Faz sentido facultar o acesso à posse de portáteis aos alunos com mais de 10 anos de idade. O computador e a Internet são ferramentas úteis para quem já revela um bom domínio da escrita e da leitura. Antes dos 10 anos de idade, o uso de computadores e calculadoras tem mais desvantagens do que benefícios. As crianças precisam de se movimentarem e do contacto directo com a Natureza. Já passam tempo demais à frente dos ecrãs. A última coisa de que necessitam é da oferta de um portátil que lhes dê mais razões para passarem ainda mais tempo à frente dos ecrãs. As consequências são conhecidas: obesidade, hiperactividade, falta de concentração e isolamento social.
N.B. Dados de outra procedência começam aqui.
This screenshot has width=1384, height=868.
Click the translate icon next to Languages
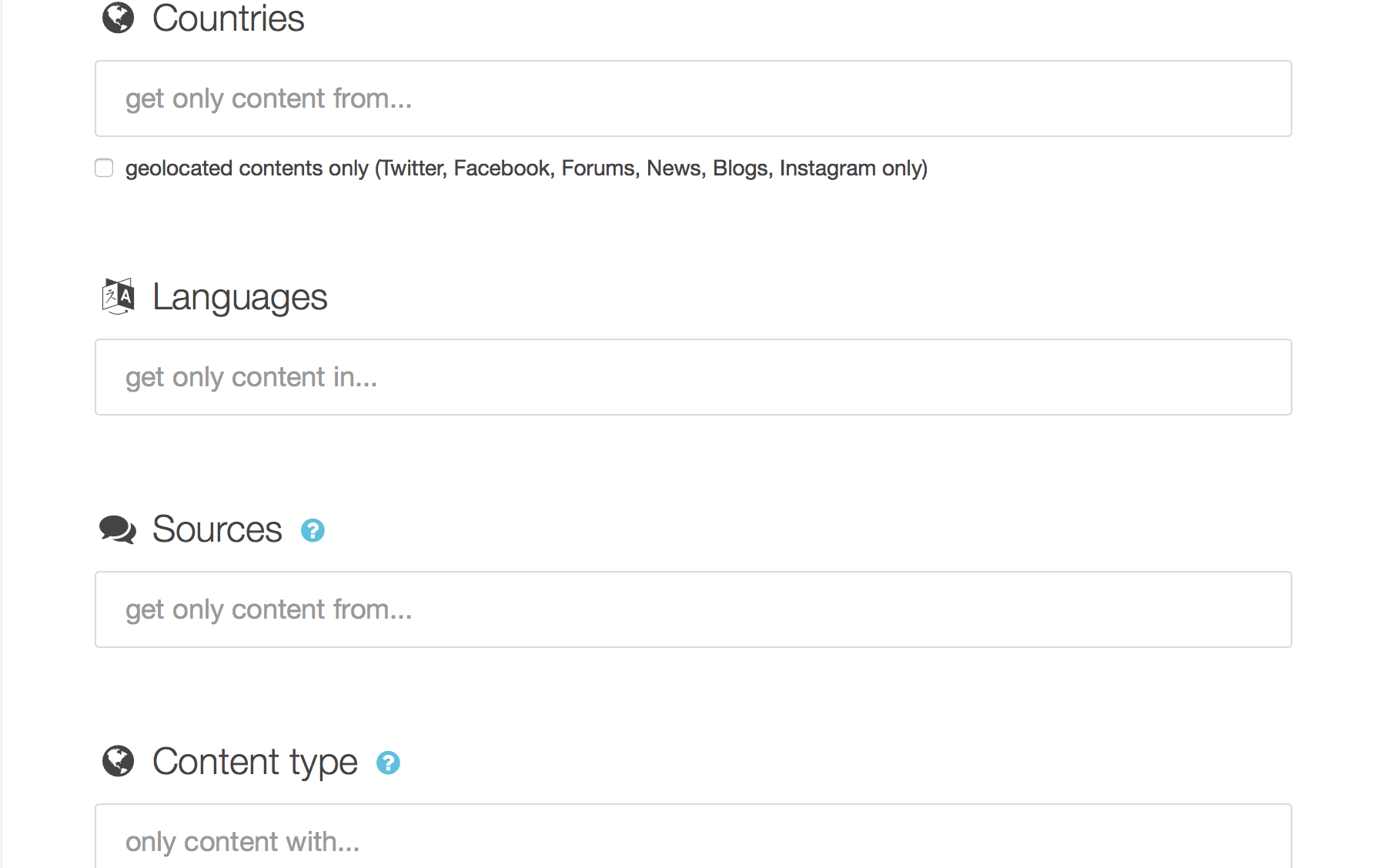[x=118, y=296]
Contra o professor-faz-tudo. Por que razão os professores devem rejeitar a assunção de novos papéis?

As conclusões do inquérito realizado a 1154 escolas revelam que a grande maioria das escolas (95%) integra a Educação para a Saúde, mas mais de metade não dispõe de gabinetes de apoio (que prestam aconselhamento aos alunos). A alimentação, a sexualidade e as infecções sexualmente transmissíveis são os principais conteúdos do programa e ministrados principalmente nas disciplinas de Ciências Físicas e Naturais e Biologia (95%) e Educação Física (85%). Fonte: iOnline de 11/7/09
Comentário
Os professores queixam-se de que não estão preparados para desenvolver com os alunos todos os temas do programa de educação para a saúde. Há um equívoco neste tipo de programas. Os políticos e a sociedade exigem da escola e dos professores intervenções em todas as áreas onde se registam défices de informação e de formação. A primeira consequência é, regra geral, a falta de formação para lidar com questões complexas mas laterais ao currículo e às áreas de formação dos professores. A segunda consequência é a falta de tempo e a sobrecarga de trabalho dos professores. Cada nova exigência que os políticos fazem à escola acarreta novas funções para os professores. E cada nova função acrescenta carga lectiva semanal ao horário de trabalho dos professores. Infelizmente, há professores que não entendem isto e que se colocam em bicos de pés para aceitar todo o tipo de novos programas e de funções sem se darem conta de que estão a comprar corda para se enforcarem. A César o que é de César e ao professor o que é do professor. Se os políticos querem fazer da escola uma agência de prestação de serviços e cuidados sociais, têm de contratar técnicos de saúde, de animação, de psicologia e de apoio social. Os professores devem dedicar-se apenas ao que sabem fazer e ao que é suposto um professor fazer: ensinar. Tudo resto é tralha que dificulta o ensino e a aprendizagem. A educação sexual, a educação para a saúde, a educação rodoviária, a animação social, a prestação de cuidados sociais e de apoio à família devem ser realizados por técnicos especializados e não por professores sob pena de descaracterização da profissão e de aceitação da concepção do professor-faz-tudo.